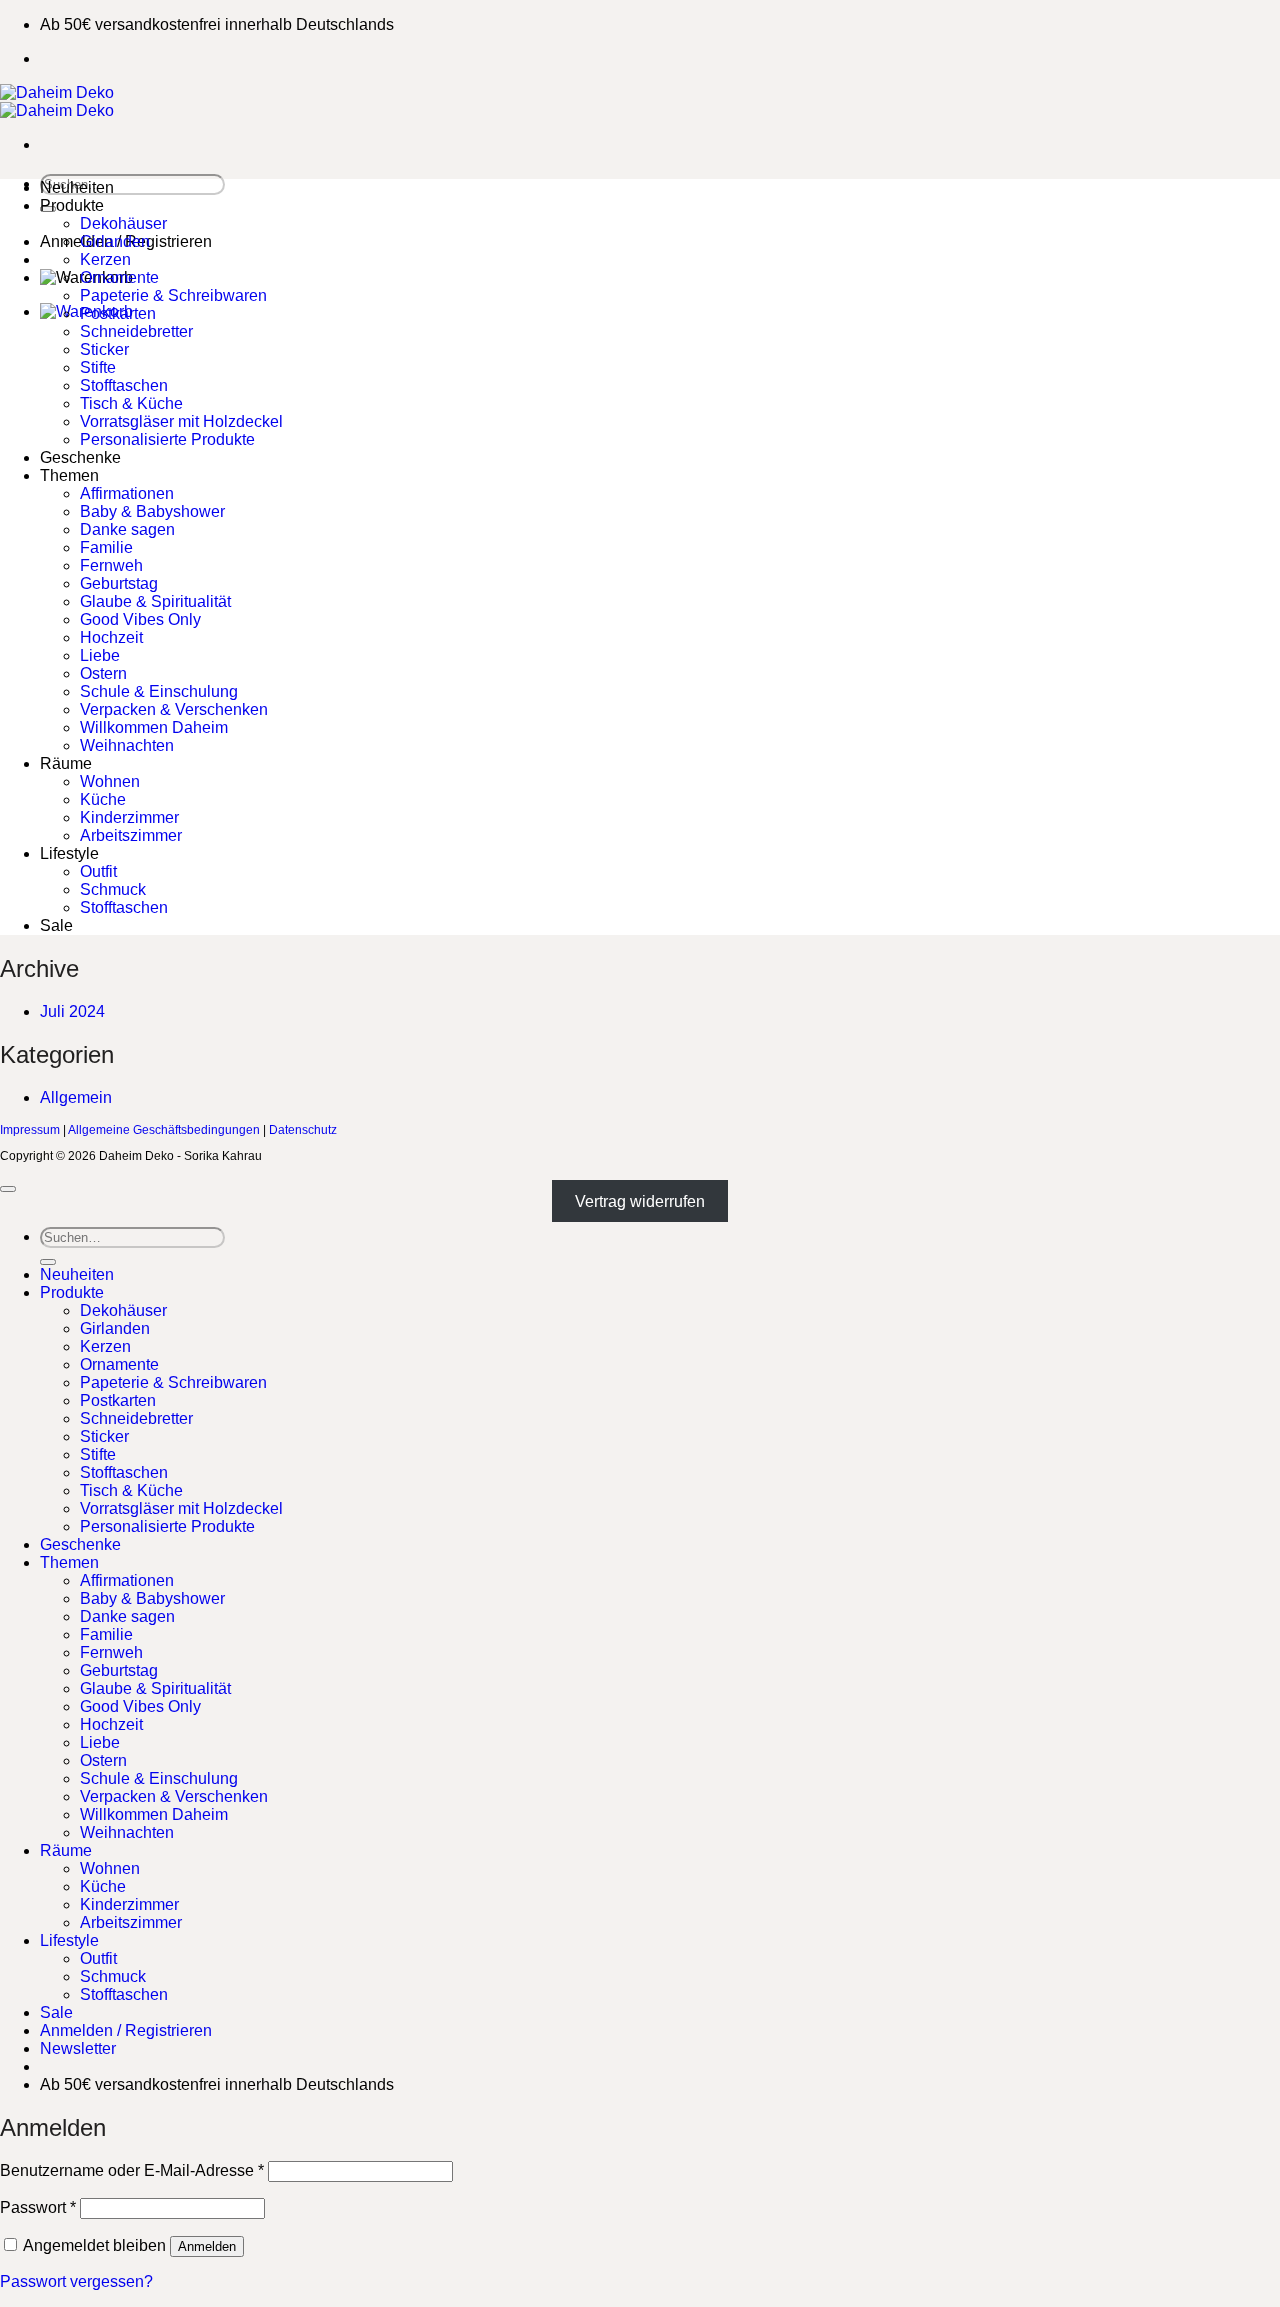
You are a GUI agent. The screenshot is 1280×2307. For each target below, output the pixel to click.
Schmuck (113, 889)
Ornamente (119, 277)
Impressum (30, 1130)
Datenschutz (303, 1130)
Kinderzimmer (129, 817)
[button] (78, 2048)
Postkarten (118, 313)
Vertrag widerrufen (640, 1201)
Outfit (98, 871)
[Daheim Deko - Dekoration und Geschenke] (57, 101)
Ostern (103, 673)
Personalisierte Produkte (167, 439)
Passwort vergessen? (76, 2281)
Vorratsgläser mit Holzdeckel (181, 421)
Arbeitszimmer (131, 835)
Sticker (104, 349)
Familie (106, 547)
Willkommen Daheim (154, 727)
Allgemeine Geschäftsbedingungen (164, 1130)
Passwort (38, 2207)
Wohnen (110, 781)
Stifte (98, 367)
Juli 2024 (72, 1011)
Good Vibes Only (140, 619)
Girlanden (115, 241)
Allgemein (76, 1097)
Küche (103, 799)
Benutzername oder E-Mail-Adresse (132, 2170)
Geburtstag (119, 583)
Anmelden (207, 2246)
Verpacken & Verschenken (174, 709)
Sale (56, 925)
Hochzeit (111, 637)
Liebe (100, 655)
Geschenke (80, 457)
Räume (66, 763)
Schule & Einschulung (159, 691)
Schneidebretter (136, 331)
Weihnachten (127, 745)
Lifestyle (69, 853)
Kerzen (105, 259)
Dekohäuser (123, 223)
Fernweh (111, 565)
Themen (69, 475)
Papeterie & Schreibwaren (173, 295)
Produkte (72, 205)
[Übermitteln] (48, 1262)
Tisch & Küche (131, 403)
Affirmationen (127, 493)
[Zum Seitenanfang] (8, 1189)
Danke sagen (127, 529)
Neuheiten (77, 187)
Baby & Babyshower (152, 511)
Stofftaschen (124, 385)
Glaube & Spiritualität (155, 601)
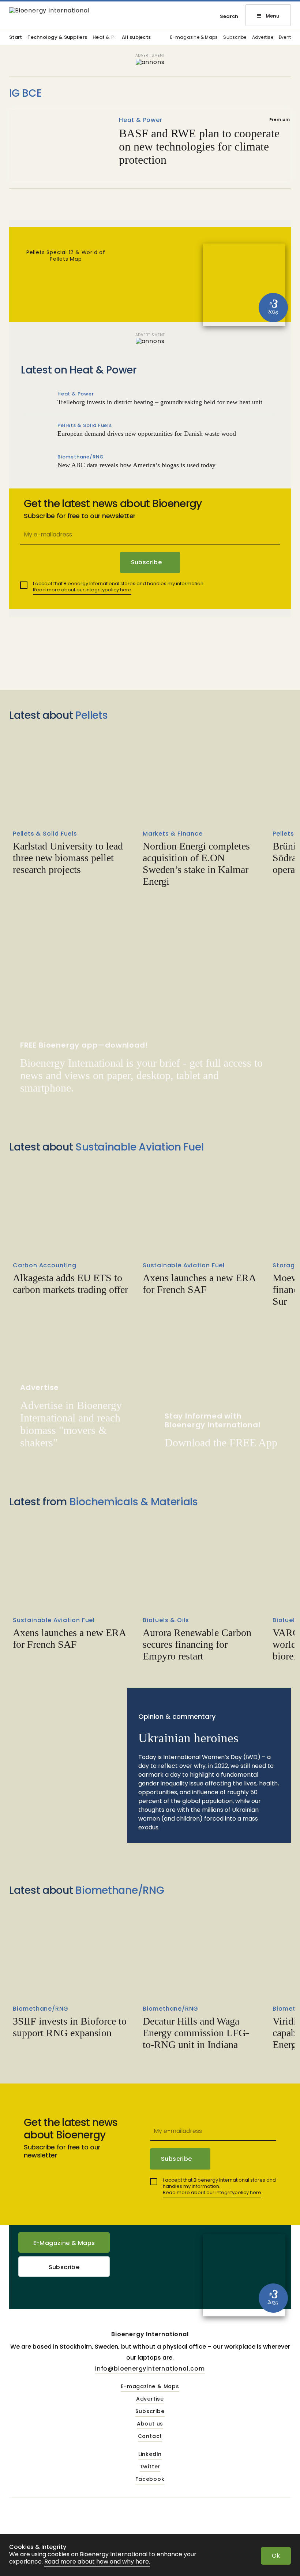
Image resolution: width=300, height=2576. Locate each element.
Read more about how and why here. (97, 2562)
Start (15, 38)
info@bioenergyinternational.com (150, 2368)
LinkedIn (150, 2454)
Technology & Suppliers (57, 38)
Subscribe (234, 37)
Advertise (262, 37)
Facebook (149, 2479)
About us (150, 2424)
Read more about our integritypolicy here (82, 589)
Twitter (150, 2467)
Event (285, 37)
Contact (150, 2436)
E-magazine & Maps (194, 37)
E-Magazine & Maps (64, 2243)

---

→ **Activity**: Can you repeat every record above exactly, apart from the pictures?

→ **Solution**:
You are a GUI agent. The screenshot is 1280×2307. For each target below, output the pixel to click.
Schmuck (113, 889)
Ornamente (119, 277)
Impressum (30, 1130)
Datenschutz (303, 1130)
Kinderzimmer (129, 817)
[button] (78, 2048)
Postkarten (118, 313)
Vertrag widerrufen (640, 1201)
Outfit (98, 871)
[Daheim Deko - Dekoration und Geschenke] (57, 101)
Ostern (103, 673)
Personalisierte Produkte (167, 439)
Passwort vergessen? (76, 2281)
Vorratsgläser mit Holzdeckel (181, 421)
Arbeitszimmer (131, 835)
Sticker (104, 349)
Familie (106, 547)
Willkommen Daheim (154, 727)
Allgemeine Geschäftsbedingungen (164, 1130)
Passwort (38, 2207)
Wohnen (110, 781)
Stifte (98, 367)
Juli 2024 (72, 1011)
Good Vibes Only (140, 619)
Girlanden (115, 241)
Allgemein (76, 1097)
Küche (103, 799)
Benutzername oder E-Mail-Adresse (132, 2170)
Geburtstag (119, 583)
Anmelden (207, 2246)
Verpacken & Verschenken (174, 709)
Sale (56, 925)
Hochzeit (111, 637)
Liebe (100, 655)
Geschenke (80, 457)
Räume (66, 763)
Schule & Einschulung (159, 691)
Schneidebretter (136, 331)
Weihnachten (127, 745)
Lifestyle (69, 853)
Kerzen (105, 259)
Dekohäuser (123, 223)
Fernweh (111, 565)
Themen (69, 475)
Papeterie & Schreibwaren (173, 295)
Produkte (72, 205)
[Übermitteln] (48, 1262)
Tisch & Küche (131, 403)
Affirmationen (127, 493)
[Zum Seitenanfang] (8, 1189)
Danke sagen (127, 529)
Neuheiten (77, 187)
Baby & Babyshower (152, 511)
Stofftaschen (124, 385)
Glaube & Spiritualität (155, 601)
Image resolution: width=300, height=2576. Locate each element.
Read more about how and why here. (97, 2562)
Start (15, 38)
info@bioenergyinternational.com (150, 2368)
LinkedIn (150, 2454)
Technology & Suppliers (57, 38)
Subscribe (234, 37)
Advertise (262, 37)
Facebook (149, 2479)
About us (150, 2424)
Read more about our integritypolicy here (82, 589)
Twitter (150, 2467)
Event (285, 37)
Contact (150, 2436)
E-magazine & Maps (194, 37)
E-Magazine & Maps (64, 2243)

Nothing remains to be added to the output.